▶ EXERCISE SET:
(a) Decide whether each statement agrees with the account of the 1949 Lewis revival. Give yes or no for each one and quote the words of the account that decide it: (i) The seven young men in Barvas met in a barn for prayer three nights each week; (ii) Duncan Campbell came to Barvas from Glasgow; (iii) Duncan Campbell stayed in the village for the two weeks he had planned.
(b) Extend the account of the 1949 Lewis revival, picking up after its final sentence.

▶ TEXT SHOWN:

↓

29th March, 2006
One of the most recent genuine revivals that has occurred in the western world was on the island of Lewis, northwest of Scotland. It happened in 1949.
In a village named Barvas, a group of church leaders began to pray for revival. They prayed for four months. Two elderly women, Peggy and Christine Smith, also prayed for God to do a work in the village. Peggy was eighty-four, and blind, while Christine was eighty-two, and suffered severely from arthritis. They prayed day and night in their cottage. Unaware of Peggy and Christine’s petitions, a group of seven young men in Barvas also began to pray for revival. They met in a barn for prayer, three nights each week.
One morning, Peggy Smith had a vision of churches crowded with people. She sent a message to the Reverend that God had revealed He was going to send a revival. He and the church leaders prayed collectively for several months. They invited a preacher from Edinburgh, Duncan Campbell, to preach a series of messages in their village. He originally planned to stay for two weeks, but ended up staying two years.
Upon arriving, Campbell preached for two nights on the parable of the wise and foolish virgins. After one of the meetings, a crowd of people gathered outside the church, under the conviction of the Holy Spirit. Other local people had joined them. Many were in distress. Duncan Campbell called the whole group to come into the church. Once inside, some of the unsaved began to groan and pray, and a number were saved.

↑

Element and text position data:
↓

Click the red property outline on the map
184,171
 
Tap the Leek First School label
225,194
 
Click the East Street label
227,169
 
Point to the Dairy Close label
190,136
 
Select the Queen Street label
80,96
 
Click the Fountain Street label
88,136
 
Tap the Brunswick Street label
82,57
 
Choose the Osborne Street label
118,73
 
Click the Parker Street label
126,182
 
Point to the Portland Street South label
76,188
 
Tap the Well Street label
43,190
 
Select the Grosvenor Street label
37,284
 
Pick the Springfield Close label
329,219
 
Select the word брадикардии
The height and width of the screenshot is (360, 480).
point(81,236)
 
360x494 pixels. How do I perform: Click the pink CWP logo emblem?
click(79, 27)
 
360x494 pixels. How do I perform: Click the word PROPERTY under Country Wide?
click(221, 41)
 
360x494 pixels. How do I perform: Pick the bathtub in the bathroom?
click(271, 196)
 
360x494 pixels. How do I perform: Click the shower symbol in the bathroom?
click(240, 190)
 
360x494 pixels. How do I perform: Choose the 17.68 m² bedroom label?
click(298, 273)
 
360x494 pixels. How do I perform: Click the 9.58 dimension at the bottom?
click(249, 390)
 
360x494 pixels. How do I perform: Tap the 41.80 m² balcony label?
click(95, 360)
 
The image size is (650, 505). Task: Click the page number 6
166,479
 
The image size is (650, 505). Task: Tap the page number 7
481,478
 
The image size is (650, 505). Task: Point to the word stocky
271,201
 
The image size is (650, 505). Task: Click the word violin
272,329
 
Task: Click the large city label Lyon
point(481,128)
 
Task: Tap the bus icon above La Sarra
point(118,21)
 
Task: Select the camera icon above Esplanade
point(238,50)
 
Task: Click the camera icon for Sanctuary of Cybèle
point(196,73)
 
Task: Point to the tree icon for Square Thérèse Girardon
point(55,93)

↑

▶ ANSWERS FOR THE TASKS:
(a)
(i) Yes: "They met in a barn for prayer, three nights each week."
(ii) No: "They invited a preacher from Edinburgh, Duncan Campbell, to preach a series of messages in their village."
(iii) No: "He originally planned to stay for two weeks, but ended up staying two years."

(b)
The next night, busloads of people arrived in Barvas. They wanted to see what was happening. Then revival soon spread to other villages. Visitors who came to the island commented on the sense of God’s presence. There was a strong sense of conviction of sin in the meetings. In one service, a man called out “I am lost, really lost! There is nothing but hell for me!” (1) A Christian bus driver pulled his bus over and pleaded with the passengers to repent. Not one responded. After the bus arrived at it’s destination, one of the passengers was suddenly killed before the return trip.
The revival fire in Barvas sparked similar fires in other areas. Duncan Campbell recalled, “News of what was happening in Barvas spread faster than the speed of gossip… Within a matter of days the whole neighbourhood was powerfully awakened to eternal realities. Work was largely set aside as people became concerned about their own salvation, or the salvation of friends and neighbours. In homes, barns and loom-sheds, by the roadside or the peatstack, men could be found calling upon God.” (2)
Duncan Campbell’s method of preaching would be disapproved of by many Christians today. He would preach on sin, condemnation, and hell, and not present the way of salvation. After the meetings, he would share the gospel with those who came seeking salvation. He did not share the gospel with people who were uninterested. He would wait until they were under conviction of sin, then point them to Christ.
The work that God did during this revival can only be described as remarkable. The revival brought with it a strong sense of God’s presence. One person said “It seemed as if the very air was electrified with the Spirit of God.” (3) This “presence” was felt both in and outside of churches. People were often converted during song services. Others would sit near the door of the church so they could leave early, but many were still saved.
Unsaved people would arrive at churches asking where they could find God. This powerful conviction of sin, which led to people calling on the Lord, is reminiscent of Acts chapter two, where people were “cut to the heart” as Peter preached the word. After the Hebrides revival, Duncan Campbell commented, “I have no hesitation in saying that this awareness of God is the crying need of the church today.” (4)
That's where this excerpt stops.